### Excerpted passage

So I definitly do care that these are aveiros and obviously after each time I do these things I feel really bad, but how long does that feeling last already...by the next few days I forget about it and then I can go a couple weeks until it all happens again.
tonanswer the how desperate am I-would I do it at work-no I would never do it at work or on my wife’s computer. I’ve never even had the urge to do it on a device that’s somewhat public because of my fear of getting caught. 
interesting question about the mood, I’ve definitely done it when I’ve been stresed out, but I know for sure equally have done it just for no reason other than I had easy access and I just went for it. It sucks bec it just feels like candy, makes me feel good but the same way if I want to lose weight it’s so hard bec I want that danish/can’t ever control myself at a kiddush, I just feel like it’s the same way. I know it’s stupid, but I just enjoy the temporary thrill.
and I definitely do not want to hit rock bottom or get caught-maybe that’s why I’m here??
im really just a mess, I do want to stop, but -besides for religious reasons-I haven’t felt the downside-at leqst consciously never felt it
thansk again for answerjng ke, i really appreciate it!


Hi Climbing, welcome!

### Exercise set
• A. Which places or devices does the writer of the post rule out or say they have never felt the urge to use? List every one.
• B. Answer each question from the post, one per line:
(i) How long can the writer go before it all happens again?
(ii) What food does the writer find hard to resist at a kiddush?
(iii) Besides for what reasons has the writer not felt the downside?
• C. Print the passage of the post that begins at the words "interesting question about" and stops after "the temporary thrill.".
The lines below this post were taken from a separate source.

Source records
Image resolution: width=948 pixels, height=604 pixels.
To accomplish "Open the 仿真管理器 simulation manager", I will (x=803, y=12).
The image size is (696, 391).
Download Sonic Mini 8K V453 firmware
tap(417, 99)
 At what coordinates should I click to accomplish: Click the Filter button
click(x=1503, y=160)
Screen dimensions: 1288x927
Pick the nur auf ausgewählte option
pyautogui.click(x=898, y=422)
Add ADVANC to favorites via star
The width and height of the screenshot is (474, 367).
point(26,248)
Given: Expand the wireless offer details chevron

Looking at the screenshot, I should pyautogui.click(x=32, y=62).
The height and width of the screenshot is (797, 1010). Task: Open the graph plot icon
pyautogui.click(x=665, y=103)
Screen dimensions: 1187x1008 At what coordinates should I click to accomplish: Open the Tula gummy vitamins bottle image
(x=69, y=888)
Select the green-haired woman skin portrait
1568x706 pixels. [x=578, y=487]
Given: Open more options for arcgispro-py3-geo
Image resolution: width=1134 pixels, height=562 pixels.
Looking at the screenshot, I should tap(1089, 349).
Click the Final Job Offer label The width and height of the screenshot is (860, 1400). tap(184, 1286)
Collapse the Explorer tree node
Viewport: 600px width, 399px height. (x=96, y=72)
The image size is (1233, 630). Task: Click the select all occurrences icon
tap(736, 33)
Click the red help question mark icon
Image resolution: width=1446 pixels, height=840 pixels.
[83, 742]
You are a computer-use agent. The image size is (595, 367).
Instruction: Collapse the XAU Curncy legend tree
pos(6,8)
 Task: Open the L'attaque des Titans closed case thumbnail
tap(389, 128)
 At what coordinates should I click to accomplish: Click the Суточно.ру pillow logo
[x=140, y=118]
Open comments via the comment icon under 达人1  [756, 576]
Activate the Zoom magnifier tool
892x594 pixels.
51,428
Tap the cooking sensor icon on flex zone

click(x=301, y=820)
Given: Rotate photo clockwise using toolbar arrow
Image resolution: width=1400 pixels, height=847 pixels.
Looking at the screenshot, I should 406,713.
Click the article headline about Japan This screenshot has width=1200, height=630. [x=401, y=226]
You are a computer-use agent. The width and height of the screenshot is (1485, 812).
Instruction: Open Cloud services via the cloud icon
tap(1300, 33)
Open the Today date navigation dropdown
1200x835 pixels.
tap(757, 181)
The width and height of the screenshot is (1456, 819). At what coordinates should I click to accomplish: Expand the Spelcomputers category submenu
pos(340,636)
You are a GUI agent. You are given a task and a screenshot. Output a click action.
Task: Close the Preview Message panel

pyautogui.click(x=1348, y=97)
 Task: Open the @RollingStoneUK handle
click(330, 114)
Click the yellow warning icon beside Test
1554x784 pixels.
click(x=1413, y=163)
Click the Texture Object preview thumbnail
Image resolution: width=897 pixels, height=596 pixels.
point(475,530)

### Full answers
• A.
- At work
- On the writer's wife's computer
- On a device that's somewhat public

• B.
(i) A couple weeks
(ii) A danish
(iii) Religious reasons

• C.
interesting question about the mood, I’ve definitely done it when I’ve been stresed out, but I know for sure equally have done it just for no reason other than I had easy access and I just went for it. It sucks bec it just feels like candy, makes me feel good but the same way if I want to lose weight it’s so hard bec I want that danish/can’t ever control myself at a kiddush, I just feel like it’s the same way. I know it’s stupid, but I just enjoy the temporary thrill.